■ **Stored data entries**:
[Start of section]
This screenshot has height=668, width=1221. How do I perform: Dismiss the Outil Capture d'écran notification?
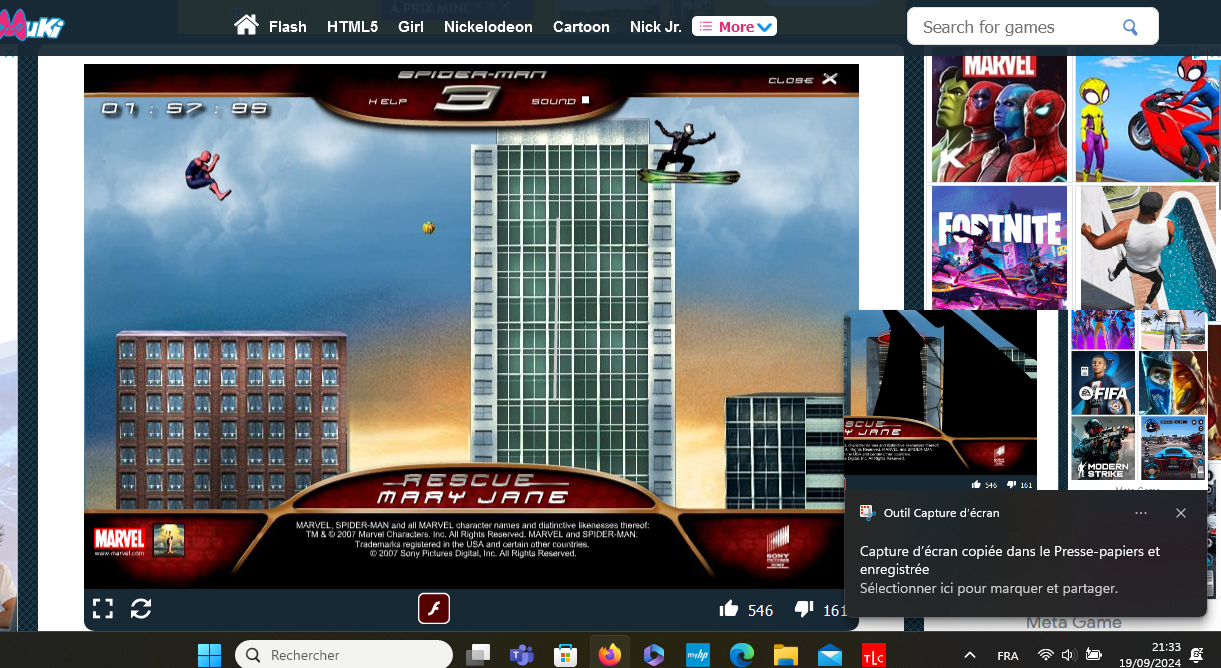coord(1181,513)
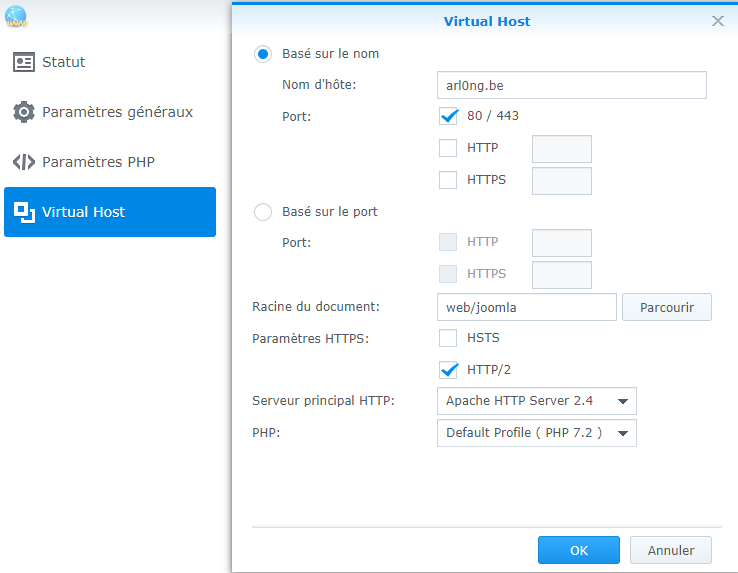Click the Web Station globe icon
Viewport: 738px width, 573px height.
pyautogui.click(x=16, y=16)
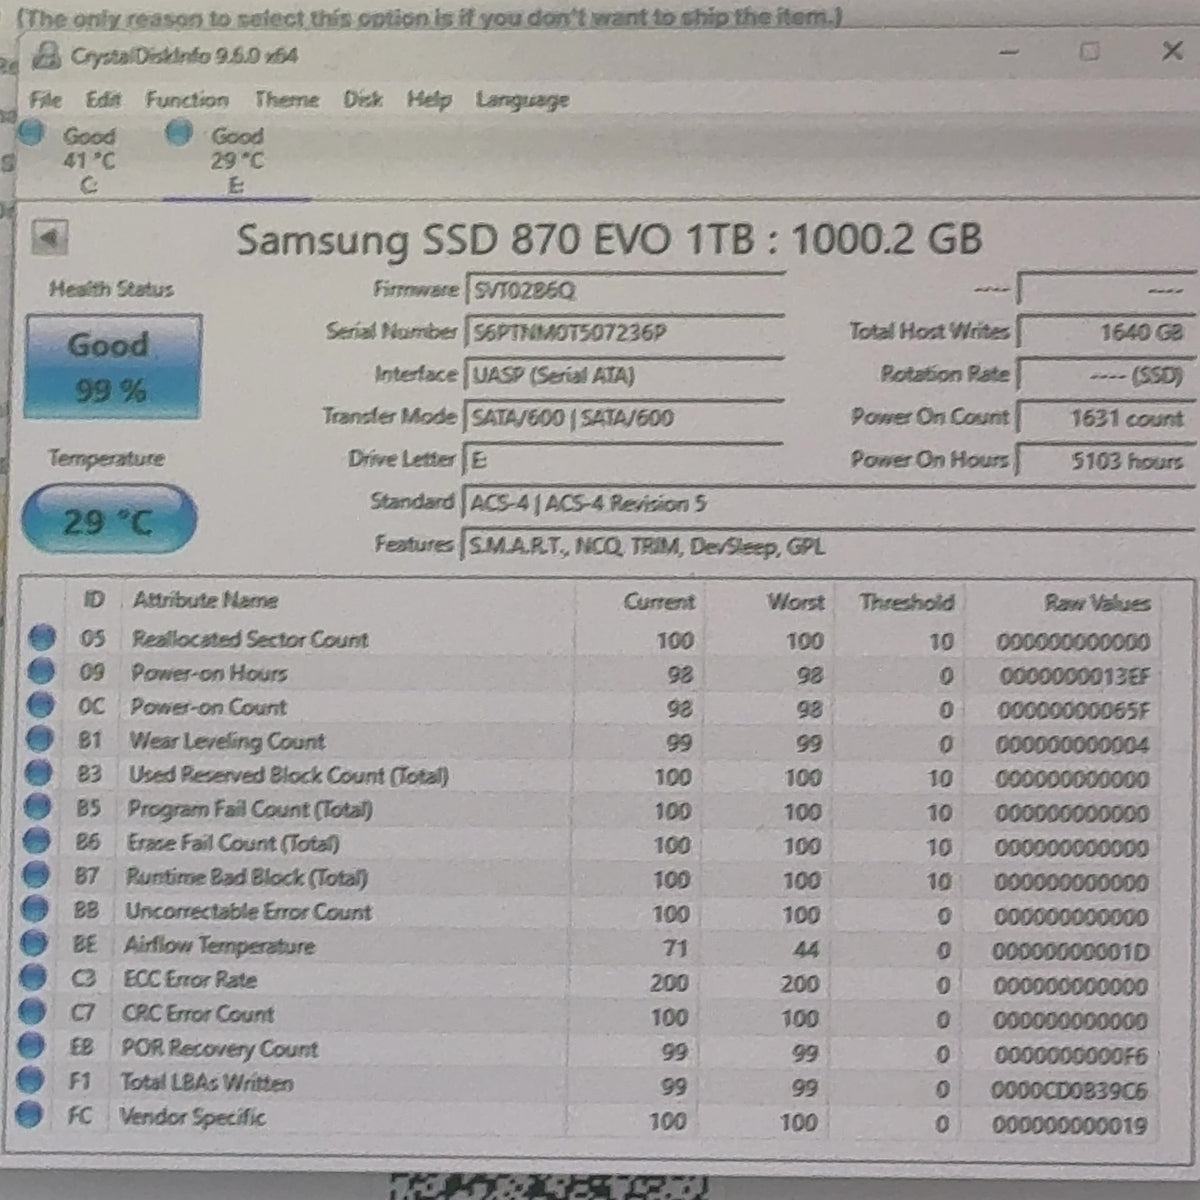The height and width of the screenshot is (1200, 1200).
Task: Click the Raw Values column header
Action: click(1097, 602)
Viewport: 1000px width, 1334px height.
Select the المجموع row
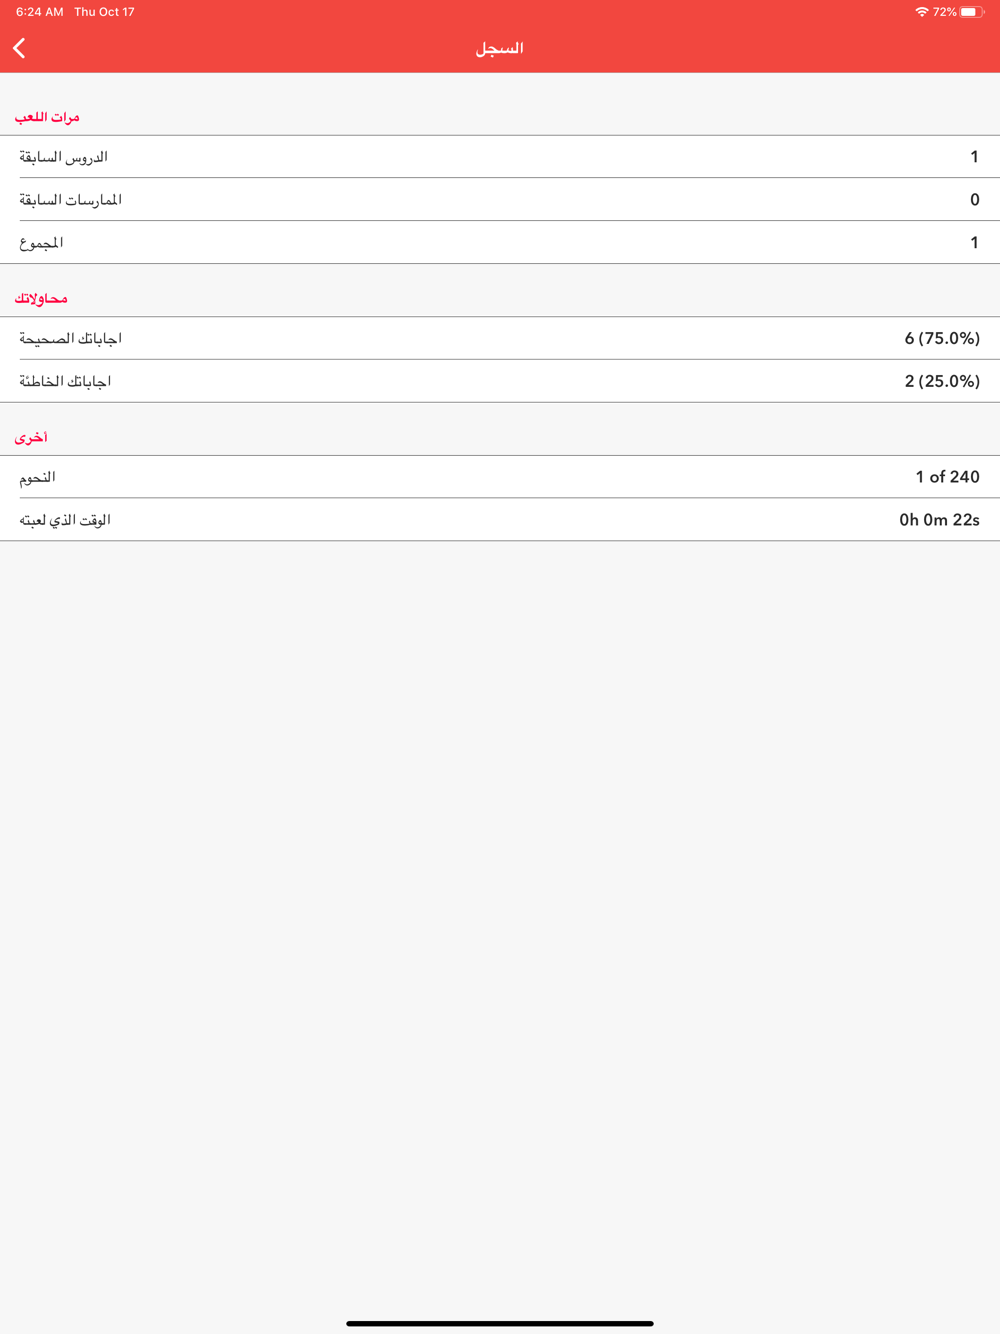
[End of section]
■ **What this task involves**: Output the data above exactly; pictures do not belong in the copy.

■ **Solution to this problem**:
This screenshot has height=668, width=1221. How do I perform: Dismiss the Outil Capture d'écran notification?
coord(1181,513)
Click the Web Station globe icon
Viewport: 738px width, 573px height.
pyautogui.click(x=16, y=16)
The height and width of the screenshot is (1200, 1200).
Task: Click the Raw Values column header
Action: click(1097, 602)
Viewport: 1000px width, 1334px height.
Select the المجموع row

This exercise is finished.